**RAW RECORDS**.

********************

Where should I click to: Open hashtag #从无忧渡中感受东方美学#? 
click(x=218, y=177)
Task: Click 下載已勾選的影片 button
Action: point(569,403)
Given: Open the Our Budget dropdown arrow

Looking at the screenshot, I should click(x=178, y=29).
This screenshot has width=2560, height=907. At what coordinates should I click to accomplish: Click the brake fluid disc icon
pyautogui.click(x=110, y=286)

********************

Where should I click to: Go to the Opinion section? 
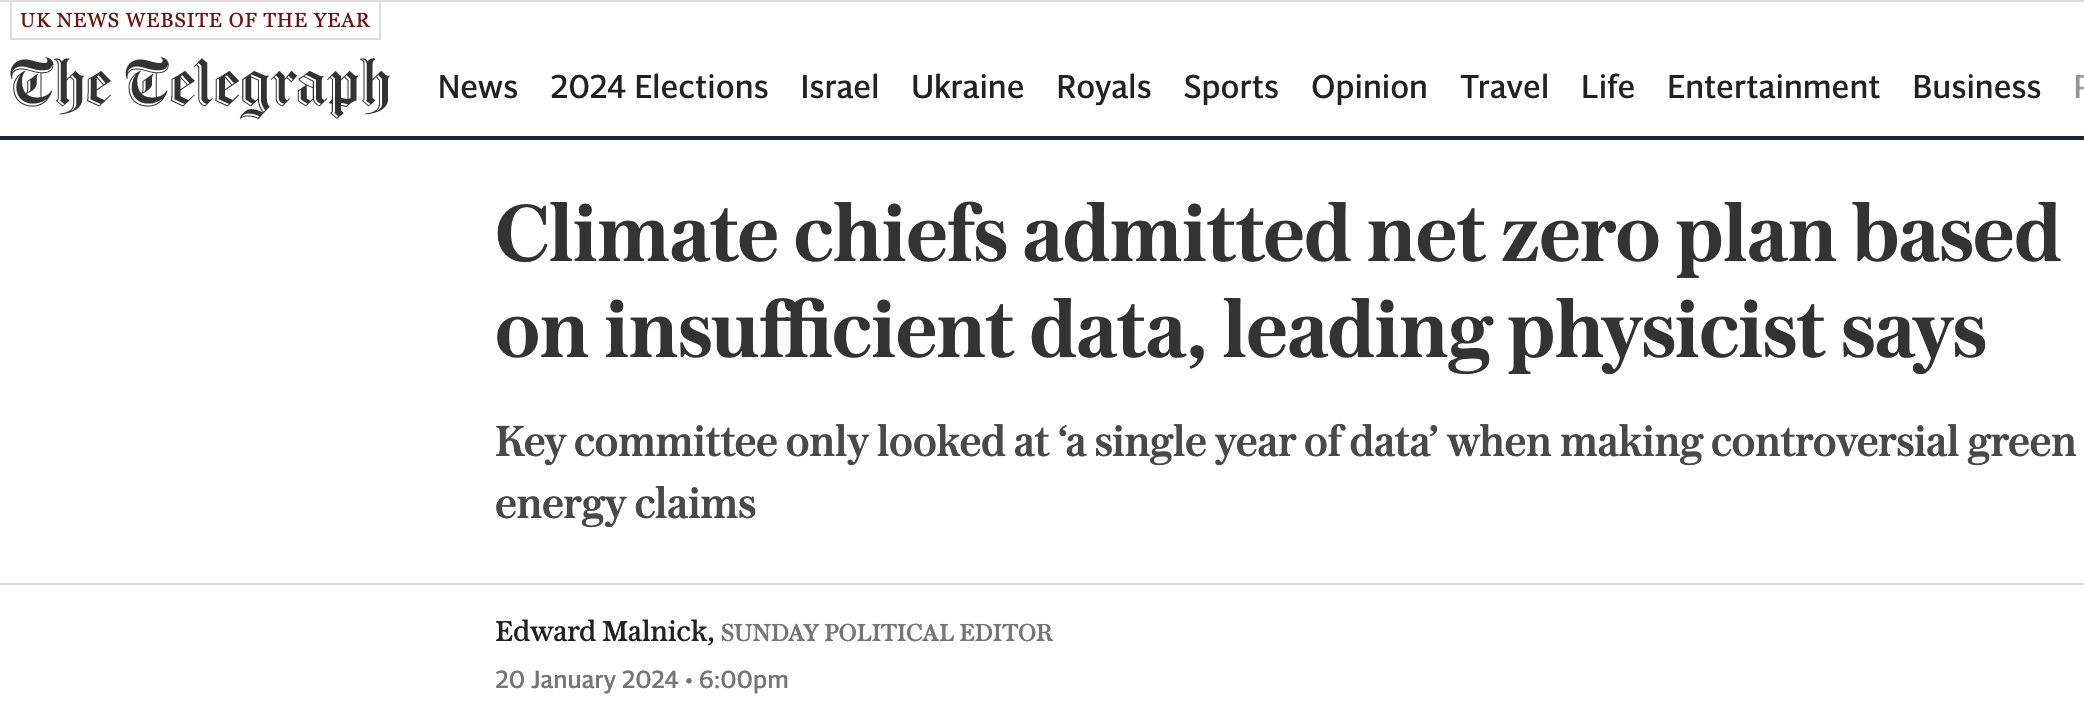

********************

**TASK OBJECTIVE**. Count how many lines of the records above contain the word "should" with matching case, and reply with that number alone.

**THE OUTPUT**. 4